Tarefa a realizar: Transcreva integralmente o texto abaixo sobre o povo português e a pandemia, sem alterar nada.

E nós? Pois bem, acatamos (nem sempre) resmungando desobedientemente, as ordens das autoridades que nos governam com conta, peso e medida, enfim, somos um povo com mais civismo do que se poderia esperar. Somos inventivos, desastrados, amigos, bisbilhoteiros, chicos-espertos e inteligentes, deixa-andar, industriosos, criativos e filosóficos, gente de boa cepa em geral e preconceituosos (sim, racistas, machistas, ignorantes, bestas quadradas de vez em quando). Não há como saber-se o que se é para melhorar a receita.
Mas o que despoletou o título deste texto é o seguinte:
- Um governo que percebeu o que esta pandemia significa em si e para além do presente imediato, um primeiro-ministro que vai à luta sem pejo e responde taco-a-taco, num Conselho Europeu, a um pacóvio que só vê o que tem em casa (sem perceber que não há casas imunes se em redor existir caruncho), e que percebeu que as mudanças que aí vêm é agora que têm de começar a ser construídas. O mesmo primeiro-ministro que pôs na ordem um escrevinhador de pasquim que lhe perguntou se não tinha exagerado ao chamar repugnantes as declarações do ministro holandês no Conselho Europeu. E de seguida, o governo que preside dá na prática uma lição dessa mesma solidariedade que pede, ao publicar um despacho que regulariza todos os imigrantes e requerentes de asilo que tenham processos pendentes no SEF, dando-lhes acesso a todos os serviços públicos, Serviço Nacional de Saúde e apoios sociais. Sim, tenho orgulho no nosso país.

Conteúdo dos dados:
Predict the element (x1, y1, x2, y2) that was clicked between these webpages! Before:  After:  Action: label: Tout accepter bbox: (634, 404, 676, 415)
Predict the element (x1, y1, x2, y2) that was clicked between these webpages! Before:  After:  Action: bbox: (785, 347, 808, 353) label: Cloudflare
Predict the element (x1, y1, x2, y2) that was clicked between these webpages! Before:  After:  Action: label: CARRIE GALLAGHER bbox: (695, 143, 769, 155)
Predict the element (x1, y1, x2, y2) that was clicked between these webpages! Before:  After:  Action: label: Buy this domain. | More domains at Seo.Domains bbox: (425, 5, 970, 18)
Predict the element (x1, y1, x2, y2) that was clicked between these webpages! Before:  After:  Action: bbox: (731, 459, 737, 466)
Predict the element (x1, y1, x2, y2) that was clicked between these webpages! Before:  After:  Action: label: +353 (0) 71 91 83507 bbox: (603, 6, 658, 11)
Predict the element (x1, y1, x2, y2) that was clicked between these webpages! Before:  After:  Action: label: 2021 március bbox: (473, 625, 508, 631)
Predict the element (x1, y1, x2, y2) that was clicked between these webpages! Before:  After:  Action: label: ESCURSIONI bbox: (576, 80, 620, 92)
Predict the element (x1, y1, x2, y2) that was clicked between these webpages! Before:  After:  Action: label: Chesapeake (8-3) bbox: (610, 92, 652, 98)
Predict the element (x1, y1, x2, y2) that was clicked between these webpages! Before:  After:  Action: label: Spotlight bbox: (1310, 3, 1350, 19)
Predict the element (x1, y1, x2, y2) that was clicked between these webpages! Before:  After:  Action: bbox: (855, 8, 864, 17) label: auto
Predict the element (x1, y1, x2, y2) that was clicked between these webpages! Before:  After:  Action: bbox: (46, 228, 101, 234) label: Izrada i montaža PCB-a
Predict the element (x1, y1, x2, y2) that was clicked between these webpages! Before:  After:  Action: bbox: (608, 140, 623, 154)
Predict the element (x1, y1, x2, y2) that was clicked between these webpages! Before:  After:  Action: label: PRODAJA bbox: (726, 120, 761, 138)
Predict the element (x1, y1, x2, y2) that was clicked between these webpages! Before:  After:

Resposta esperada:
E nós? Pois bem, acatamos (nem sempre) resmungando desobedientemente, as ordens das autoridades que nos governam com conta, peso e medida, enfim, somos um povo com mais civismo do que se poderia esperar. Somos inventivos, desastrados, amigos, bisbilhoteiros, chicos-espertos e inteligentes, deixa-andar, industriosos, criativos e filosóficos, gente de boa cepa em geral e preconceituosos (sim, racistas, machistas, ignorantes, bestas quadradas de vez em quando). Não há como saber-se o que se é para melhorar a receita.
Mas o que despoletou o título deste texto é o seguinte:
- Um governo que percebeu o que esta pandemia significa em si e para além do presente imediato, um primeiro-ministro que vai à luta sem pejo e responde taco-a-taco, num Conselho Europeu, a um pacóvio que só vê o que tem em casa (sem perceber que não há casas imunes se em redor existir caruncho), e que percebeu que as mudanças que aí vêm é agora que têm de começar a ser construídas. O mesmo primeiro-ministro que pôs na ordem um escrevinhador de pasquim que lhe perguntou se não tinha exagerado ao chamar repugnantes as declarações do ministro holandês no Conselho Europeu. E de seguida, o governo que preside dá na prática uma lição dessa mesma solidariedade que pede, ao publicar um despacho que regulariza todos os imigrantes e requerentes de asilo que tenham processos pendentes no SEF, dando-lhes acesso a todos os serviços públicos, Serviço Nacional de Saúde e apoios sociais. Sim, tenho orgulho no nosso país.